Entretanto y de cara al colapso del país, en las calles se oye como réplica amenazoide:

-¡Aquí va a pasar algo!...

Pero aquí [en Venezuela]…aquí…no pasa nada…    
    
País de la ausencia,
extraño país,
más ligero que ángel
y seña sutil,
color de alga muerta,
color de neblí,
con edad de siempre,
sin edad feliz. 
(Gabriela Mistral)
Referencias

Abrizo, Manuel. “El paltó está ahí”. El Universal, Caracas 
22 de marzo de 1998.
Almandoz, Arturo. “El progreso no se construye haciendo 
tabla rasa de todo”. El Nacional, Caracas 15 de junio de 
2008.
Ascencio, Michaelle. De que vuelan, vuelan. Caracas: 
Ed. Alfa, 2012.
Briceño I., Mario. Mensaje sin destino. Caracas: Monte Ávila 
Editores, 1972.
Briceño G., José Manuel. El laberinto de los tres minotauros. 
Caracas: Monte Ávila Editores, 1994.
Gallegos, Rómulo. Doña Bárbara (novela).
Gruson, Alberto y Verónica Zubillaga.

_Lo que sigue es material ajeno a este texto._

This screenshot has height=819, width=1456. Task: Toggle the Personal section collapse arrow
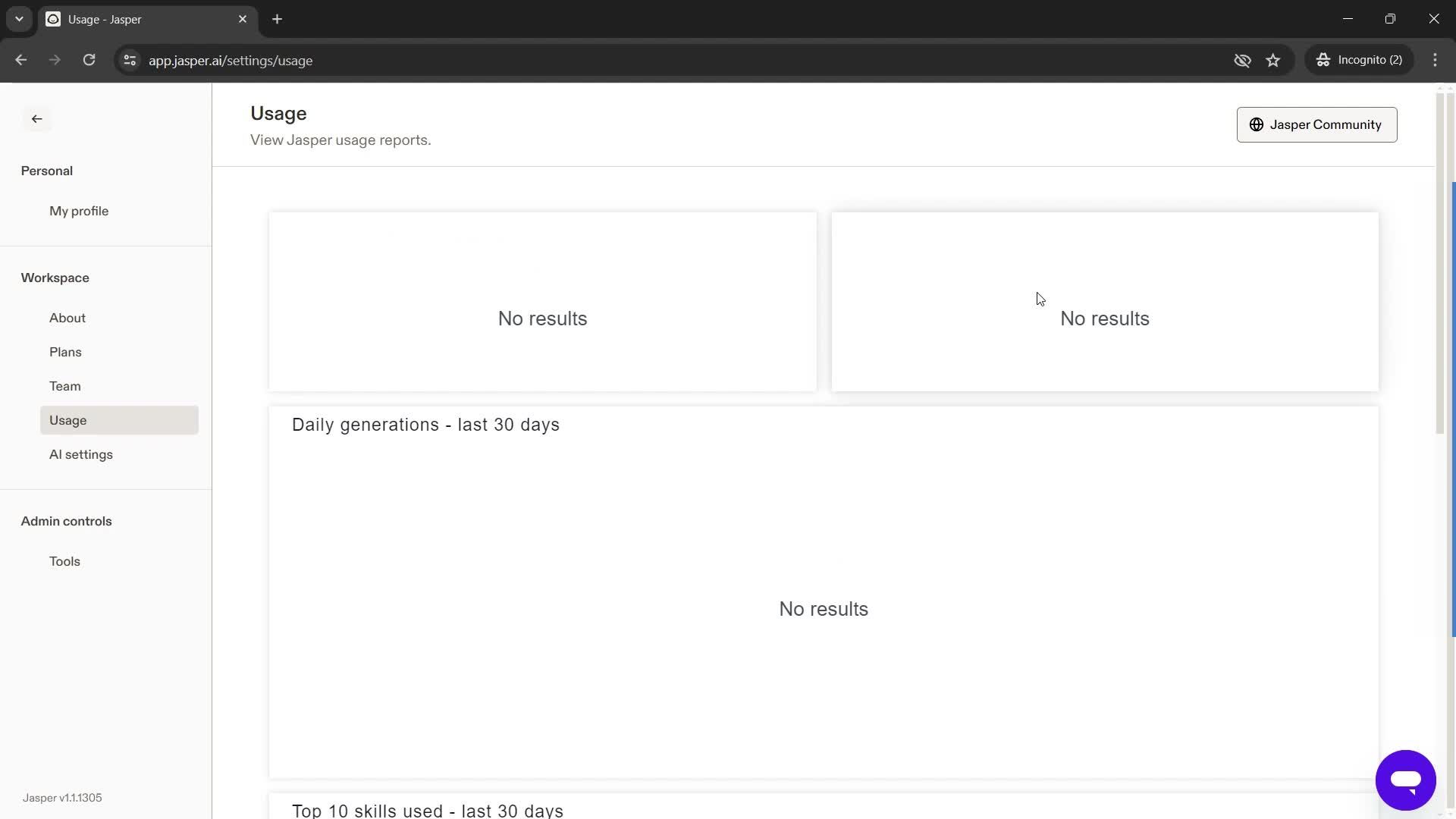click(47, 171)
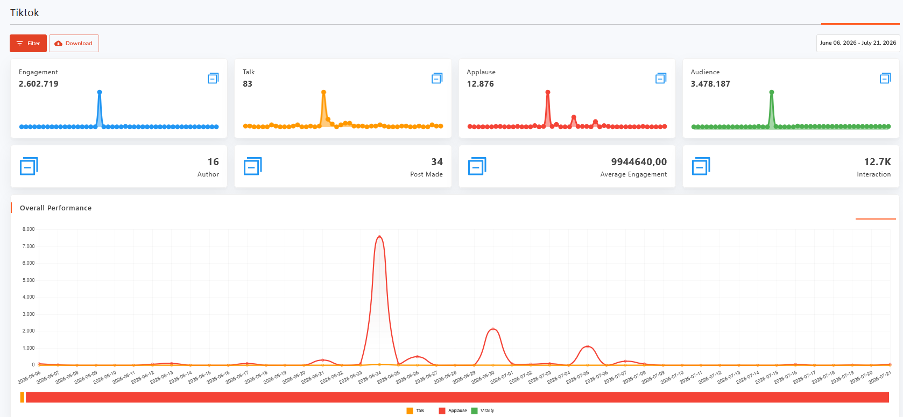Open the Applause card copy icon
The image size is (904, 418).
click(661, 78)
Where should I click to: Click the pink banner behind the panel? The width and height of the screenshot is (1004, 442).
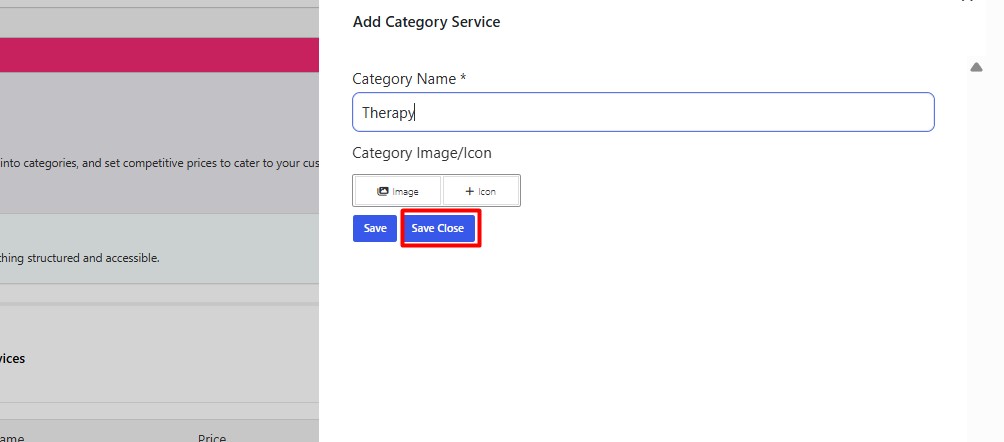160,54
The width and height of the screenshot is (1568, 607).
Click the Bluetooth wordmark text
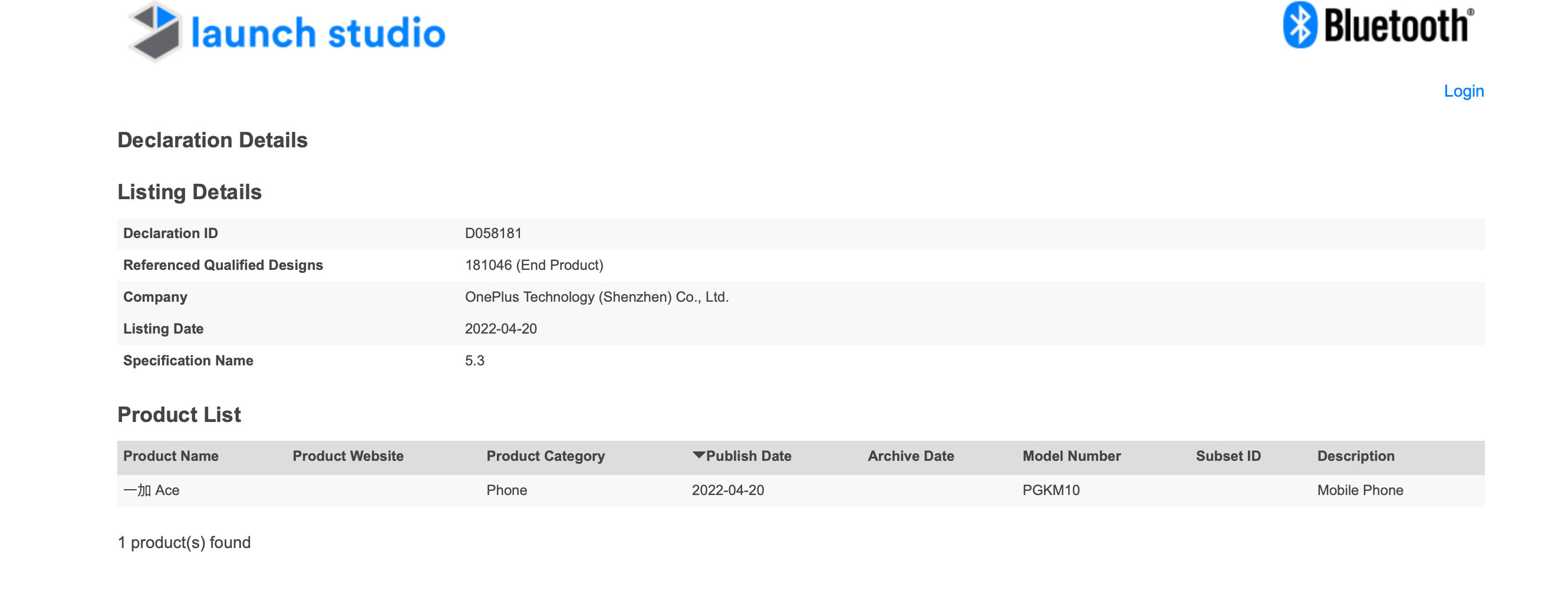pos(1399,25)
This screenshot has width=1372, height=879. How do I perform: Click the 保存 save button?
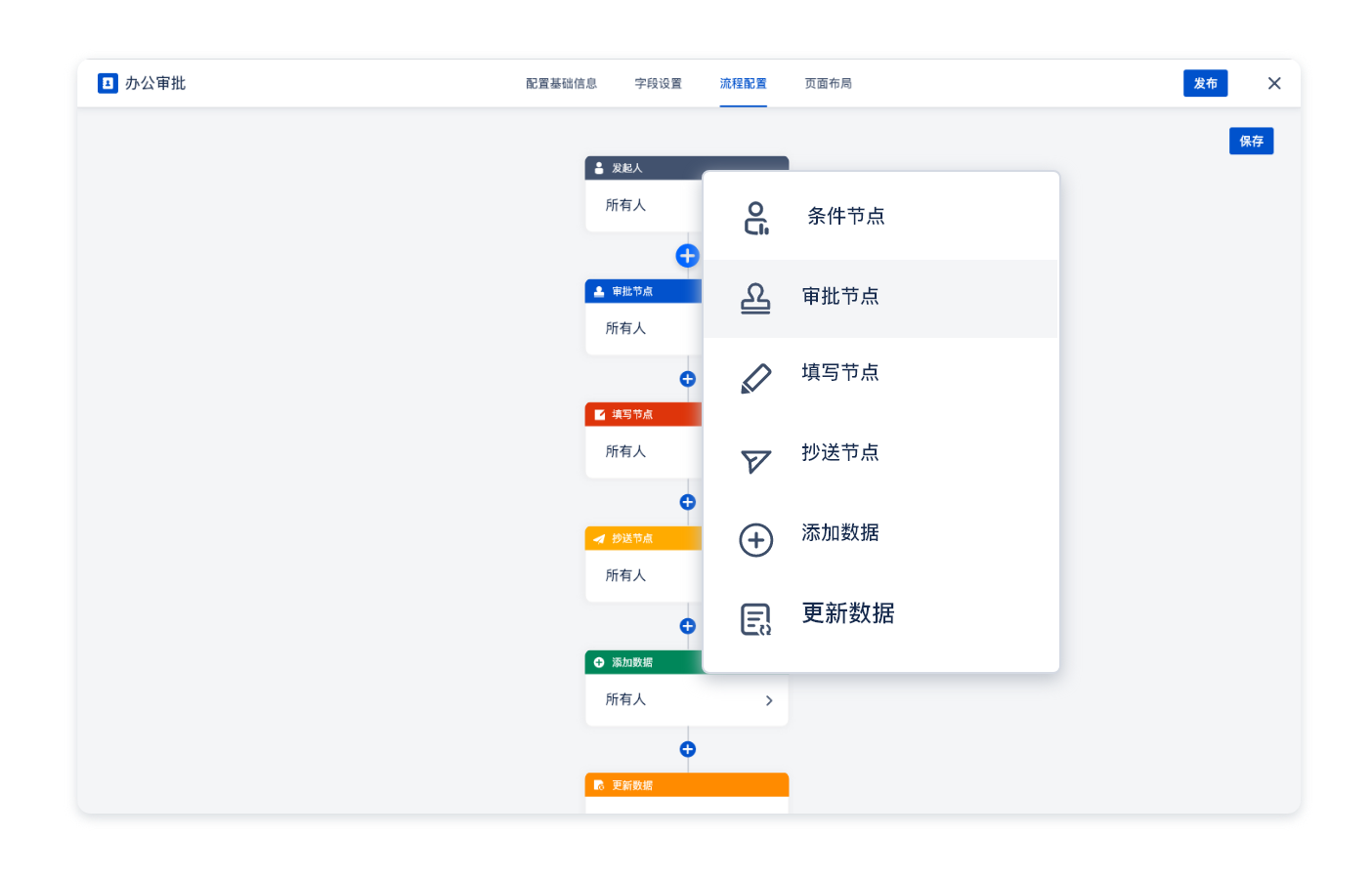(x=1251, y=142)
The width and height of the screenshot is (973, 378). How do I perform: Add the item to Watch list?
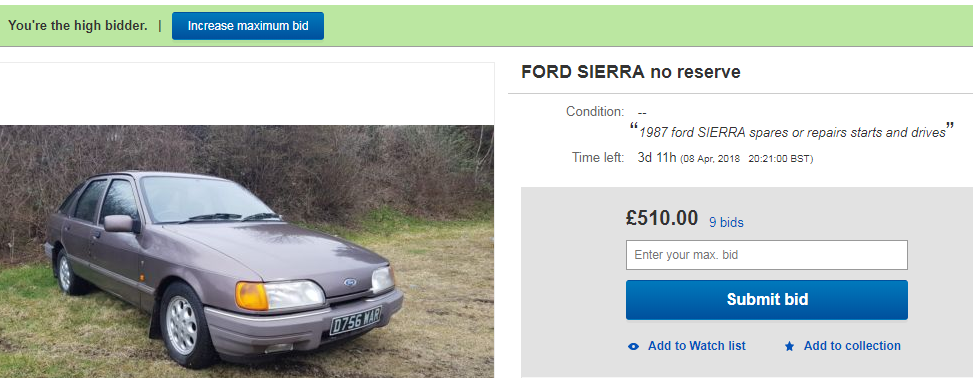pos(696,346)
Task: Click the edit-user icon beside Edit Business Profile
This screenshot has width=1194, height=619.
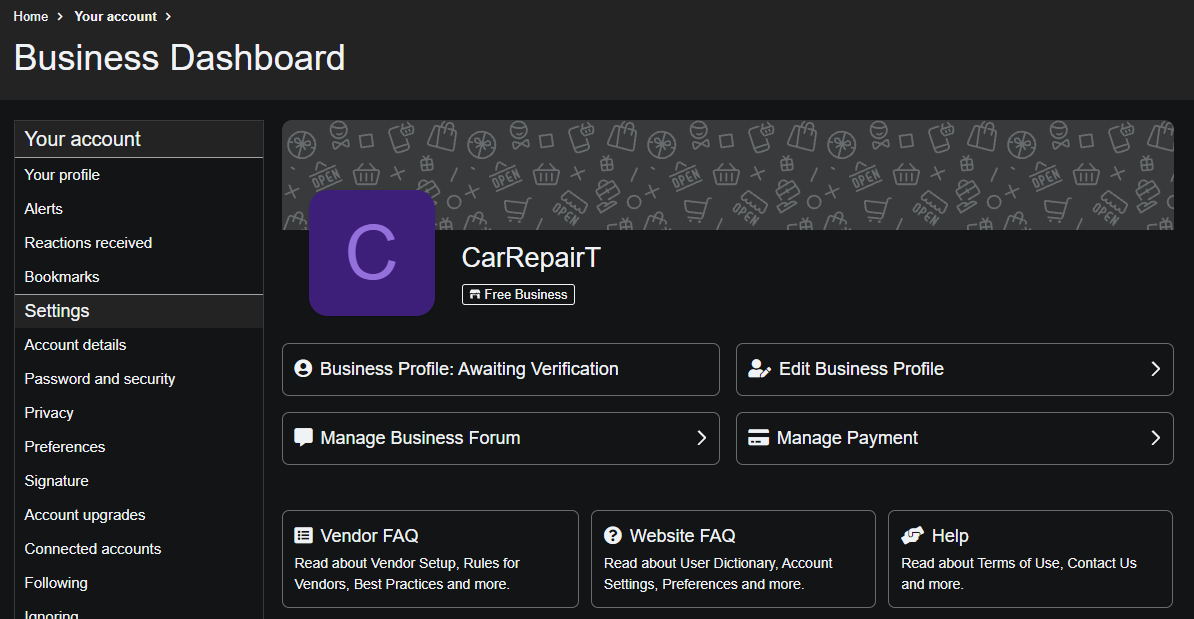Action: point(759,369)

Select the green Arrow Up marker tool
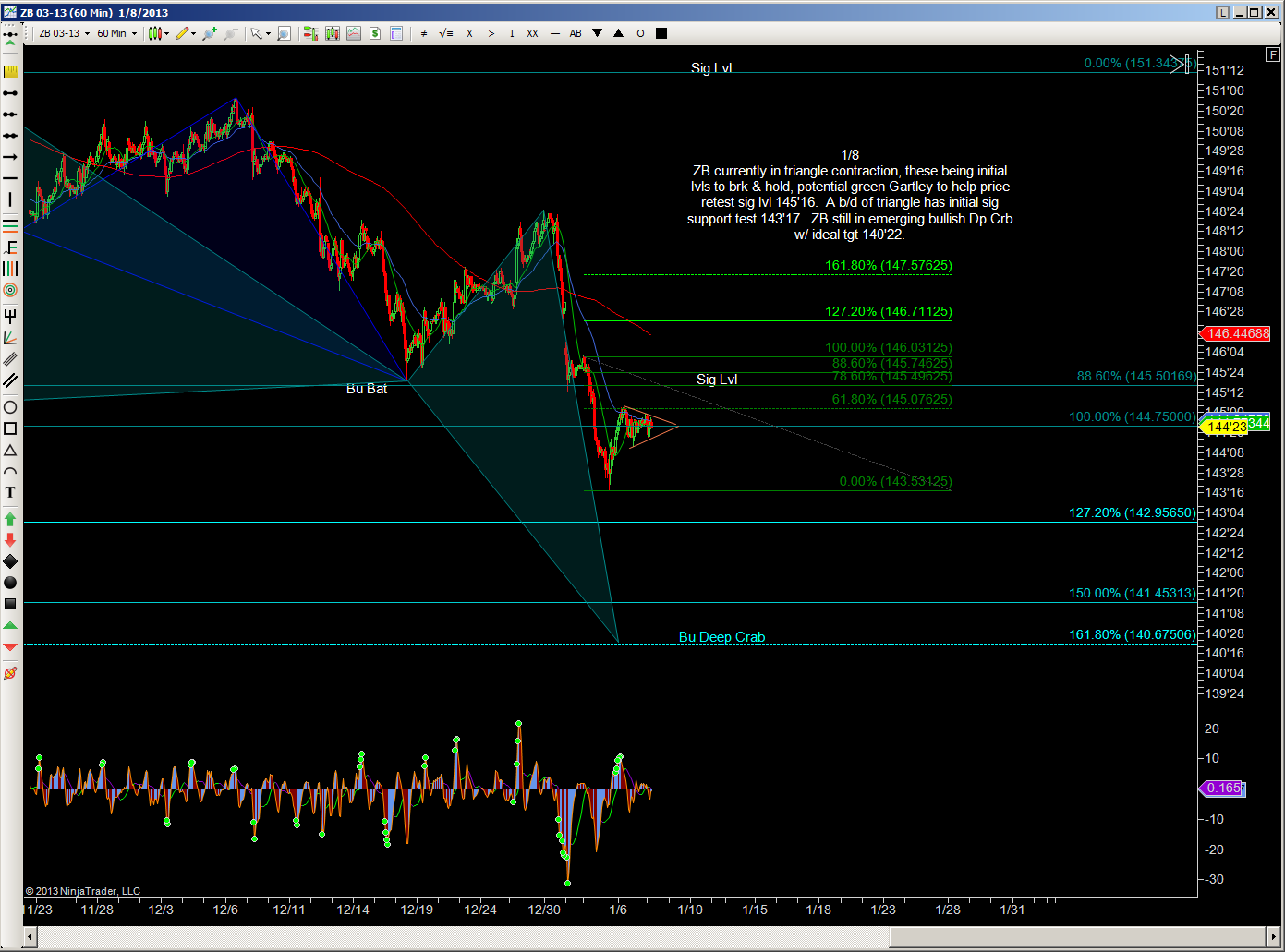coord(10,519)
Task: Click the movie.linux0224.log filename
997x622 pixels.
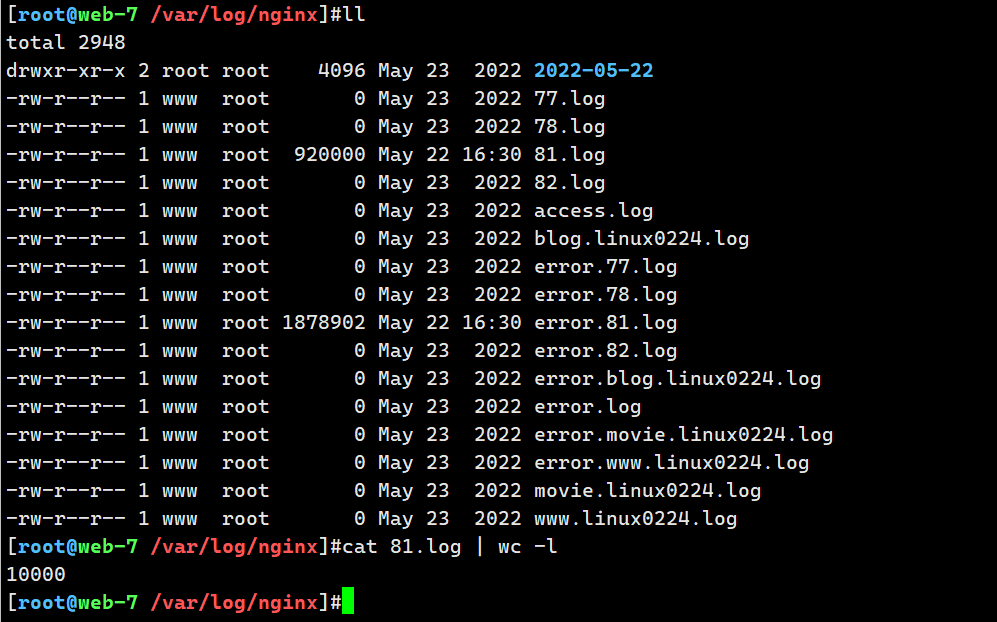Action: point(647,491)
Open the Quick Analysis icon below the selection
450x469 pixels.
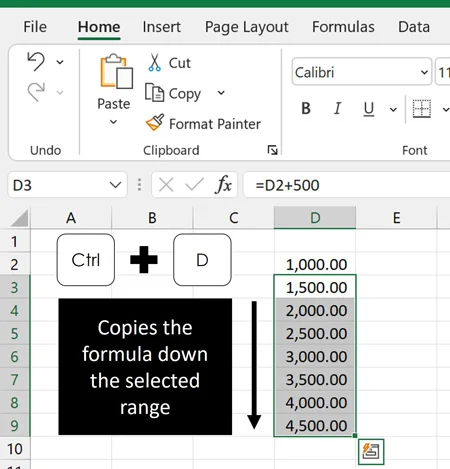pyautogui.click(x=371, y=452)
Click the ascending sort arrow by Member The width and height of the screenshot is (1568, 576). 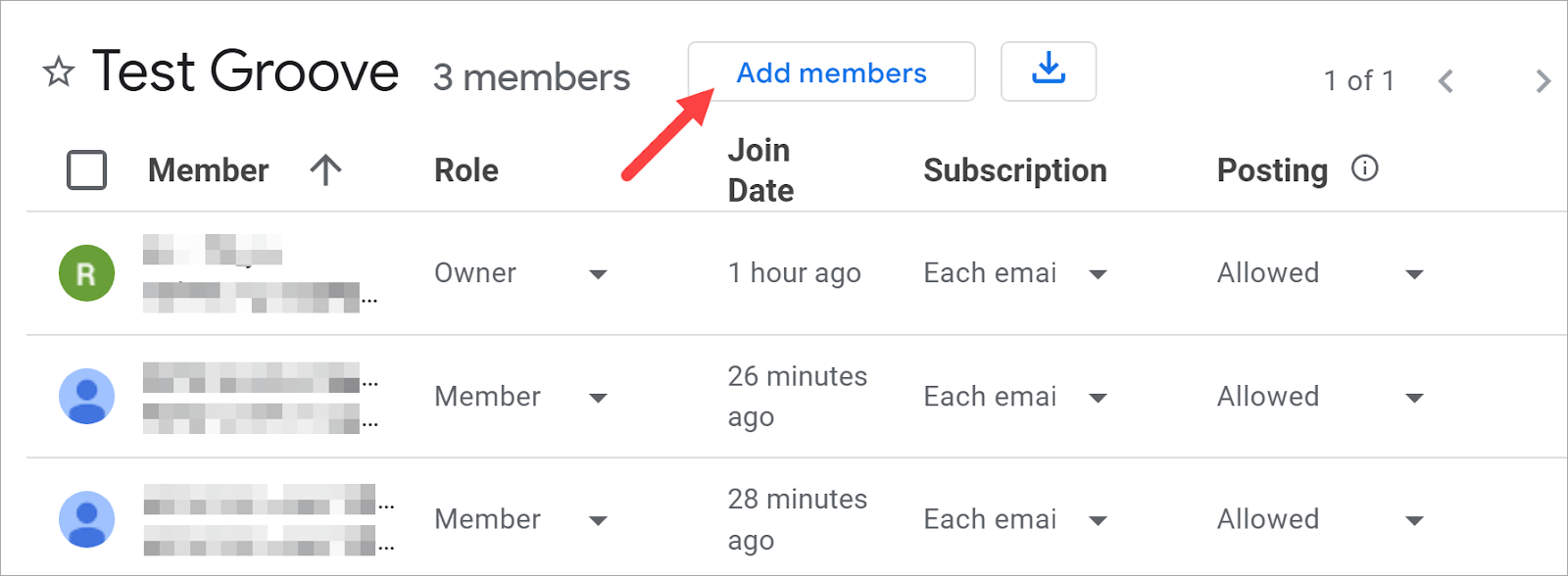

Venezuela: la tentación 
mafiosa. Caracas: Centro de Investigación Social (CISOR), 2001.
Guevara, Javier. “Es muy doloroso ver esta gran regresión, 
esta barbarie”. Caracas: entrevista por Hugo Prieto, enero de 
Martín, Gustavo. Magia y religión en la Venezuela contemporánea. 
Caracas: Ed. de La Biblioteca, Universidad Central de Venezuela, 1983.
Ramos Calles, Raúl. Los personajes de Gallegos a través de psicoanálisis. 
Caracas: Monta Ávila Editores, 1984.
Rodríguez, Simón. Defensa de Bolívar. Caracas: Imprenta Bolívar, 1916.